#### [SHORT PROBLEM 1]
Decide whether each statement below agrees with the blog post. Answer yes or no for each, quoting the deciding words from the blog post. (a) The writer of the blog post attended the RWA conference in Atlanta. (b) Shana Galen/Shane Bolks was told to read books on feminist theory. (c) Jan Butler's letter was written to Romance Writer's Report.
#### [SHORT PROBLEM 2]
Rewrite the part of the blog post starting with "Apparently it wasn’t" and going on through "to save them.", replacing "stereotype" with "assumption".

#### [DOCUMENT SECTION]
Friday, August 04, 2006

My Irony Meter Runs Amok

After skipping last week's entry due to a combination of laziness and bummed-outed-ness (because I wasn't at the RWA conference in Atlanta like almost everyone in the romance writing world), I'm pumped up for this week's entry. You see, I've been reading posts in the romance blogosphere the past few days that are seemingly unrelated but have tripped my irony meter right off the scale.
The first (though the most recent, chronologically speaking) comes from author Shana Galen/Shane Bolks on Jaunty Quills, excerpted below:

I guess I got my first taste of the literary scorn for genre fiction when I signed up for a novel-writing class after I finished my first book. The instructor read our first submissions, and during the second class, she assigned everyone outside reading. Most of my classmates had to read books on character, dialogue, plot. I was told to read books on feminist theory.

Apparently it wasn’t so much plot or point of view that I needed help with (though I certainly could have used help on both!). The instructor was more concerned with her stereotype that romance novels shows women as weak creatures who need a man to save them.

Fortunately, I ignored her advice and kept writing romance because, for me, writing a romance novel is a feminist statement.

The second is the kerfuffle over a letter written to Romance Writer's Report (the RWA's magazine) by Jan Butler essentially castigating RWA for allowing books portraying "alternative" relationships (e.g., homosexual, bisexual, polyamorous) to be published under the banner of "romance". I won't bore you by reproducing the letter either in full or in part here, but if you want the gist of it, I suggest you read the excerpt on Kate Rothwell's blog. You can also read a host of comments in response to the original letter, as well as Ms. Butler's own defense of her position, in both Kate's blog and on Smart Bitches.

Now, I'm sure at this point, you're wondering what connects these two topics in my pitiful little mind.

#### [PROVIDED DATA]
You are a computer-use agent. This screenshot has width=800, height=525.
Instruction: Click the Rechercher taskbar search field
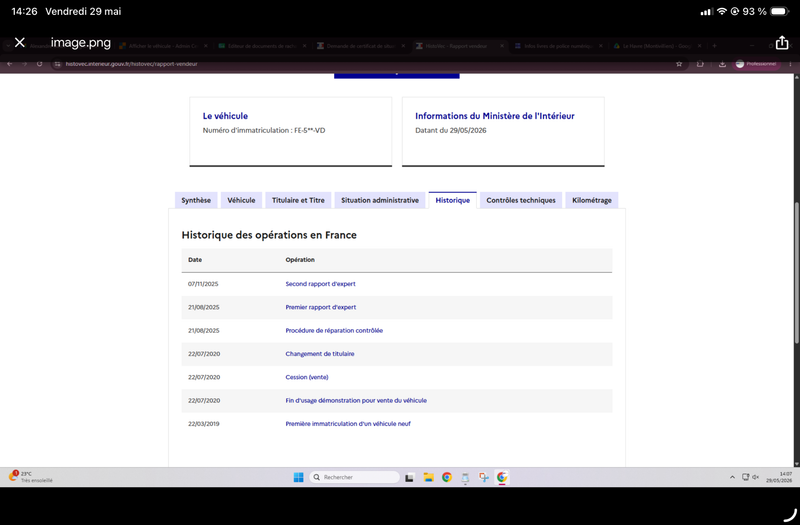(354, 477)
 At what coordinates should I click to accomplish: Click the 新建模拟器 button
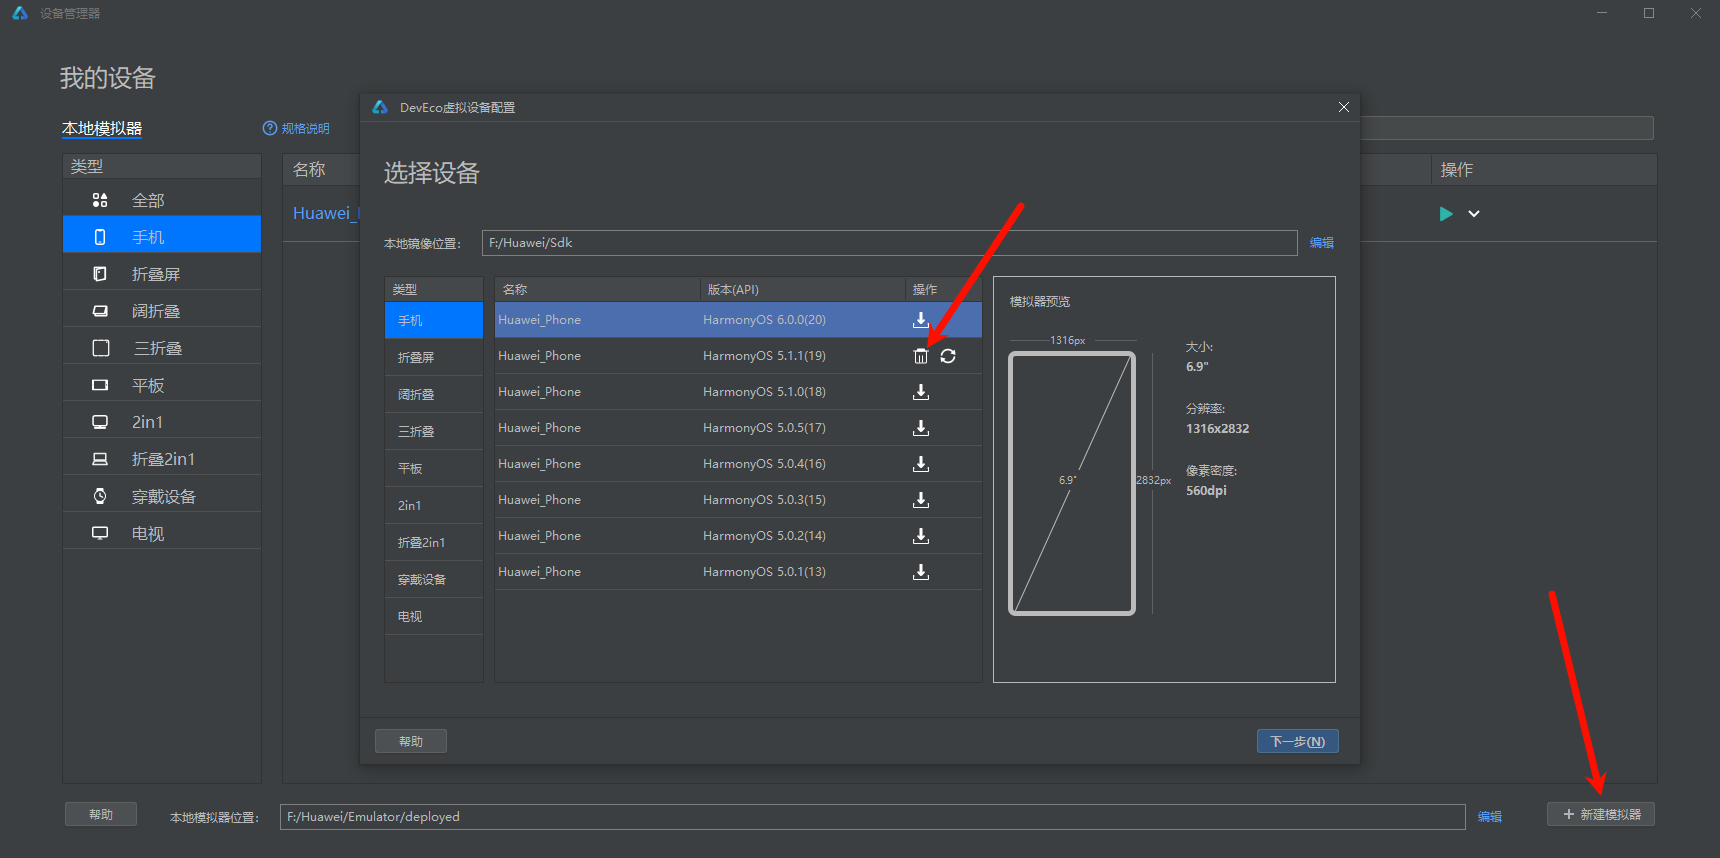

#### [WORKED ANSWER 1]
(a) No: "because I wasn't at the RWA conference in Atlanta"
(b) Yes: "I was told to read books on feminist theory."
(c) Yes: "a letter written to Romance Writer's Report (the RWA's magazine) by Jan Butler"

#### [WORKED ANSWER 2]
Apparently it wasn’t so much plot or point of view that I needed help with (though I certainly could have used help on both!). The instructor was more concerned with her assumption that romance novels shows women as weak creatures who need a man to save them.